Im Gegensatz zum bürgerlichen Liberalismus wollte Lassalle eine wirklich revolutionsbereite sozialdemokratische Partei mit Hilfe der Arbeiterschaft ins Leben rufen. Dazu musste er den Einfluss der Liberalen auf die entstehenden Arbeiterbildungsvereine ausschalten. Schließlich bot ihm ein in Leipzig gegründetes Zentralkomitee von Arbeitern an, „Führer der ganzen Bewegung“ zu werden.

Mit seinem berühmt gewordenen „Offenen Antwortschreiben“ nahm Lassalle im März 1863 das Angebot an und verlangte die Politisierung der Arbeiter sowie ihre Trennung von den bürgerlichen Liberalen. Mit Hilfe des allgemeinen, gleichen und direkten Wahlrechts, das an die Stelle des reaktionären preußischen Drei-Klassen-Wahlrechts treten sollte, hoffte Lassalle in kürzester Frist die politische Macht in Preußen zu erringen und den Staat zu demokratisieren. Für diese Stufe der Entwicklung verlangte er als Mittel zur Überwindung des „ehernen Lohngesetzes“, nach dem der Arbeiter nie mehr als das Existenzminimum verdiene, die Bildung von Produktivgenossenschaften mit Staatshilfe, damit der Arbeiter seinen „vollen Arbeitsertrag“ erhalte.

Am 23. Mai 1863 – von der Sozialdemokratie bis heute als ihr Geburtstag gefeiert, obwohl ihre Wurzeln in der 1848er-Revolution liegen – gründete Lassalle in Leipzig den streng zentralistisch aufgebauten Allgemeinen Deutschen Arbeiterverein, die erste moderne deutsche Arbeiterpartei.

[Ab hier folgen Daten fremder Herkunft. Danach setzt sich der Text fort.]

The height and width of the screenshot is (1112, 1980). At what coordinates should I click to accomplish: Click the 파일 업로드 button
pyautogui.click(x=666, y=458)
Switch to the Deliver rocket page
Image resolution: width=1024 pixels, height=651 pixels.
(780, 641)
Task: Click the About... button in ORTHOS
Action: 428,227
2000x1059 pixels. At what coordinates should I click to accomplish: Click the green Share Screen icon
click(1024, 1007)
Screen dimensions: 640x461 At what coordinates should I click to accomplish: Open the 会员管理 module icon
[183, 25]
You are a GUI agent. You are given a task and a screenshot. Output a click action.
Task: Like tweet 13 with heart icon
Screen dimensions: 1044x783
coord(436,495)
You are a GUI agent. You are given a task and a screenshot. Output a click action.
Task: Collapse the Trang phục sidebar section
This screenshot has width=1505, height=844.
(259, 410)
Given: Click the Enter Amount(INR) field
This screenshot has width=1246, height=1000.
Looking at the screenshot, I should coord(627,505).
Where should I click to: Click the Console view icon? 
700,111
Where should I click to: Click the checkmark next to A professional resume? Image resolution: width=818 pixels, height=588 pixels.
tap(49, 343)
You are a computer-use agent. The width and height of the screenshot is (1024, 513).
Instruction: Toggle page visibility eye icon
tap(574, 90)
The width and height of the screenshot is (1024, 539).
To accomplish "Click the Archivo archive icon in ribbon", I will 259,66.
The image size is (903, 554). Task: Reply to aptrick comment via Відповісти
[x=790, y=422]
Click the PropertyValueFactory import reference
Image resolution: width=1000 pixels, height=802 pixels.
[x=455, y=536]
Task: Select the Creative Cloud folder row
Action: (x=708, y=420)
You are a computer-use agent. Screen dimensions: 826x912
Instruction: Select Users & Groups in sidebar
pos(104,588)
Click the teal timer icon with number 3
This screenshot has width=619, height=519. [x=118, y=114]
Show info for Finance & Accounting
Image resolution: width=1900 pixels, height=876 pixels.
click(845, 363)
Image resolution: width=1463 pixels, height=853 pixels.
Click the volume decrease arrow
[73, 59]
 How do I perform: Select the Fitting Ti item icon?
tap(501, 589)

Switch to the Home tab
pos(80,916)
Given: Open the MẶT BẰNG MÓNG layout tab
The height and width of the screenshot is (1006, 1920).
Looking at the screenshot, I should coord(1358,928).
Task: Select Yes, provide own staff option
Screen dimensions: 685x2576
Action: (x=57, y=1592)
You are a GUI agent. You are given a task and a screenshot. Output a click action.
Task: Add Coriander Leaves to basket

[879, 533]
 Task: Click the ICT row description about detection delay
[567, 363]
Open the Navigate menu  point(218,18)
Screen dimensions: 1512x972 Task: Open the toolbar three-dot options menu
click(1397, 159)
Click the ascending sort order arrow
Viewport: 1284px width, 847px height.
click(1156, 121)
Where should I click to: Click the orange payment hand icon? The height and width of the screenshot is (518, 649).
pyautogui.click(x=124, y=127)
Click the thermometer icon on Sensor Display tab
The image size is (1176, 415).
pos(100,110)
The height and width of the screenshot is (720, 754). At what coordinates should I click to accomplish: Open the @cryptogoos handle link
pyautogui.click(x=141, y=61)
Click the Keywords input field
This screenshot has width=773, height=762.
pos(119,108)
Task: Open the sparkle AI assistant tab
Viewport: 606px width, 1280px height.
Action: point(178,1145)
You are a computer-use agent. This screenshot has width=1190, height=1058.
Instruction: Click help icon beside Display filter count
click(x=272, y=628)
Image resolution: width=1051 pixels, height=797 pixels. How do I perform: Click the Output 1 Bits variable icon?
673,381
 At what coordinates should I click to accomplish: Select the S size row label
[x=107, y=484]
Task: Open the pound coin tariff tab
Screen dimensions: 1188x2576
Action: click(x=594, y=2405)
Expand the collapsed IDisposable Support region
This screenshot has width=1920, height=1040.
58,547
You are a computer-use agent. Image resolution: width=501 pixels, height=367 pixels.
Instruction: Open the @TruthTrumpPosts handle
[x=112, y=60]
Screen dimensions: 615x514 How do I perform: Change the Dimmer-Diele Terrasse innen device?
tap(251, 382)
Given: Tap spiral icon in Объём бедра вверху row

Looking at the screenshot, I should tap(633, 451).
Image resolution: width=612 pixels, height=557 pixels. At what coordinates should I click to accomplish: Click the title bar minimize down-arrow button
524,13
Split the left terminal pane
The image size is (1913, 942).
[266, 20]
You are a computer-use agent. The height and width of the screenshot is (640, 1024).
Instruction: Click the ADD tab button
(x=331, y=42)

Die Liberalen bildeten kurz danach eine zweite deutsche Arbeiterorganisation, in der jedoch bald der radikale Flügel um August Bebel und Wilhelm Liebknecht die Oberhand gewann. So war die deutsche Arbeiterbewegung bis zur Vereinigung 1875 in ADAV und Sozialdemokratische Arbeiterpartei Deutschlands (SDAP) gespalten. Dennoch brachte Lassalles Agitation vielfältige Früchte. Zwar zählte der ADAV bis zu Lassalles frühem Tod (in Folge eines Duells) nur wenige Tausend eingeschriebene Mitglieder, aber Lassalles propagandistische Erfolge waren umso größer. Nicht nur innerhalb des ADAV, auch in der Konkurrenzorganisation, der SDAP, setzten sich seine wichtigsten Programmpunkte nach und nach durch. So trug er bei der deutschen Arbeiterschaft zu einer Weckung des Klassenbewusstseins bei, und er blieb auch nach der Durchsetzung des Marxismus unter dem ,Sozialistengesetz‘ einer der „Ahnväter“ der politischen deutschen Arbeiterbewegung. Seine Bedeutung für die junge Arbeiterbewegung schlug sich unter anderem in dem nach seinem Tod betriebenen Kult um seine Person nieder. Noch viele Jahre wurden Lassalle-Lieder gesungen und Lassalle-Feiern abgehalten, obwohl etwa Bebel 1873 an Engels schrieb: „Der Lassalle-Kult muss ausgerottet werden.“ Von der kommunistischen Bewegung im 20. Jahrhundert heftig bekämpft, blieben Lassalle und der Lassalleanismus für die Sozialdemokratie aber bis nach dem Zweiten Weltkrieg ein Bezugs- und Orientierungspunkt.